Music that resonates and communicates emotion
Douglas Frank has founded the BMC Madrigal Singers.
Arts

Music that resonates and communicates emotion

BMC Madrigal Singers will perform ‘Christmas in Song’ on Sunday

BRATTLEBORO — When Douglas Frank was a child, it was not unusual for him to find stars like Jimmy Cagney in his home. The young Frank was scared when the Wicked Witch of the West - the actress Margaret Hamilton - appeared at the family's door.

His father, Carl Frank, performed dozens of roles in the golden age of radio, including in the infamous 1938 broadcast of “The War of the Worlds.” His mother, Gertrude (Trudy) Warner, was the voice of Margot Lane in “The Shadow” and of Della Street in “Perry Mason.”

Frank recalls his mother “going on and on about the voice being the sole instrument” of communicating emotion. He recalls his father teaching acting from a book that was “filled with all these vocal exercises,” drilling into his students the concept that one's performance “resonates with what the vocal means.”

All that family history comes together to explain his love of madrigals.

The music of madrigals - sung in two- to eight-part harmonies without musical accompaniment - changes to reflect the content of the words being sung, a form that Frank said reflects “tremendous humanity expressed through the merger of music and poetry.”

That phenomenon, known as “word painting,” makes “words like 'sad' sound sad, and 'happy' sound happy,” he explained.

Just as his parents did, in their own way, in the halcyon days of broadcasting.

BMC Madrigal Singers to perform Christmas songs

The 10 members of the BMC Madrigal Singers - “auditioned and selected to achieve a seamless blend of polyphonic harmony,” according to the group's founder, Frank - will present their first concert this weekend.

“Our debut performance on Sunday will include Christmas songs, hymns, and carols by mostly Renaissance composers, many in the style of the madrigal,” said Frank, the founder of the group and an award-winning director of the 16th-century musical form.

Frank will lead the singers - Jenny Karstad, Sharry Manning, Kathryn Tolbert, Jenny Holan, Eric Robinson, Tom Baehr, Walt Cramer, Gary Clay, Jonathan Potter, and David Robinson - in the debut concert.

The group rehearses weekly in what Frank describes as “the new and awesome” Brattleboro Music Center.

Sunday's performance celebrates the 70th anniversary of “Christmas in Song,” a compendium of hymns and carols first published in 1947, Frank said, adding that it will include holiday tunes and texts from the Middle Ages through the 20th century, featuring “beautiful and classic works by beloved and rarely heard composers.”

Those composers include Giovanni Pierluigi da Palestrina, from Italy, and Heinrich Schütz, Michael Praetorius, and Philipp Nicolai, from Germany.

From advertising, back to music

Frank, the son of parents who were voice talents in the golden age of radio, began a career as a professional child musician and actor at age 9, and for the next 10 years, he performed in educational projects, commercial children's albums, and in advertising.
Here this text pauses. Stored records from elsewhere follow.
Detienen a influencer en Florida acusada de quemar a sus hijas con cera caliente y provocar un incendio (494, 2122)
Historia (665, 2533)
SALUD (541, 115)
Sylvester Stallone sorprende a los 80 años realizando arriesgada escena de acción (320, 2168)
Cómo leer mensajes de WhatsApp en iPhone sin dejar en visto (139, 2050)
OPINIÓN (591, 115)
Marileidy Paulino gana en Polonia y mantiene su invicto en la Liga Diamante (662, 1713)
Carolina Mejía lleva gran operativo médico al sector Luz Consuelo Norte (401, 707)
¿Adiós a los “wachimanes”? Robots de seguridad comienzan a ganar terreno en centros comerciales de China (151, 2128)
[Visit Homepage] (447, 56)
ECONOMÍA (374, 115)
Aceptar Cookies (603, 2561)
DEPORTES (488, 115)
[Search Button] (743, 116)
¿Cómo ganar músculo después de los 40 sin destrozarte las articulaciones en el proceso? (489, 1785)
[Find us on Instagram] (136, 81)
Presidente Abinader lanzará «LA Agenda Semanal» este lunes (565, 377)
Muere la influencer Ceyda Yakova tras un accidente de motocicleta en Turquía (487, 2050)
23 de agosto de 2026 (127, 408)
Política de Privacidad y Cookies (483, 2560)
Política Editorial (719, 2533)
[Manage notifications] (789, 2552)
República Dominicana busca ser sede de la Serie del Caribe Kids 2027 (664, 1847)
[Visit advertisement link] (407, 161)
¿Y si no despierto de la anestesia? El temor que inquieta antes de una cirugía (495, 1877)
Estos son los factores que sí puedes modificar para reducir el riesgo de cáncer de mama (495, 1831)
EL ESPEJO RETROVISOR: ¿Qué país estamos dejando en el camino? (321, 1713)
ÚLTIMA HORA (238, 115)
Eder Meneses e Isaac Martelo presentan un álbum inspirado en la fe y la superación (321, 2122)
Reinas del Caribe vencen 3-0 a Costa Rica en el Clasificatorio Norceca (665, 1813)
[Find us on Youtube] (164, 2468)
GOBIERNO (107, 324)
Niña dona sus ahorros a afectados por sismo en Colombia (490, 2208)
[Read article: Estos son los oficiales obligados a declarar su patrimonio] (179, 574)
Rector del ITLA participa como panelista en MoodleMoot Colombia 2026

That Armour Hot Dogs “even-kids-with-chicken-pox” commercial? He sang it.

He graduated from Oberlin College and was trained as a vocalist and conductor at the Oberlin Conservatory of Music. There, he founded and directed the Oberlin Madrigal Singers.

Having watched his radio-star parents' fortunes suffer after the advent of television, Frank said he developed “a phobia about money.” He found a career in public relations, marketing, and advertising for more than two decades, including a 14-year stint owning and operating his own New York advertising agency.

In 2000, he sold the agency and launched the Douglas Frank Chorale. His intent was “to pursue the art form he loves, and to help revitalize the vocal arts audience.”

The Douglas Frank Chorale's 2000 recording “The A Cappella Singer” won multiple awards, including the Contemporary A Cappella Recording Award in 2001 for Best Classical Album.

After several years of critical acclaim, Frank unexpectedly found himself as the single parent of two young children and put his music and touring on hold. And when the kids grew up, he was ready for a change.

“I was born in New York, I worked in New York, I sang in New York, and I decided, 'I'm getting the hell out of New York,'” he said.

For Frank, now retired, Brattleboro is “a place where you can get out of the city but not quite get out into the countryside.”

Now, when he visits New York City, he finds the environment a “crazy, manic experience” where “people are mean to each other.”

Frank said the BMC Madrigal Singers don't have a plan yet, but perhaps a spring concert will be in the offing.

“There is an incredible abundance of vocal talent in this community, and I've been putting together and directing madrigal groups since high school,” Frank said. “I was told that there hadn't been a madrigal group in town for a while, and it felt like an intimate, select ensemble would be fun to do and would fit right in.”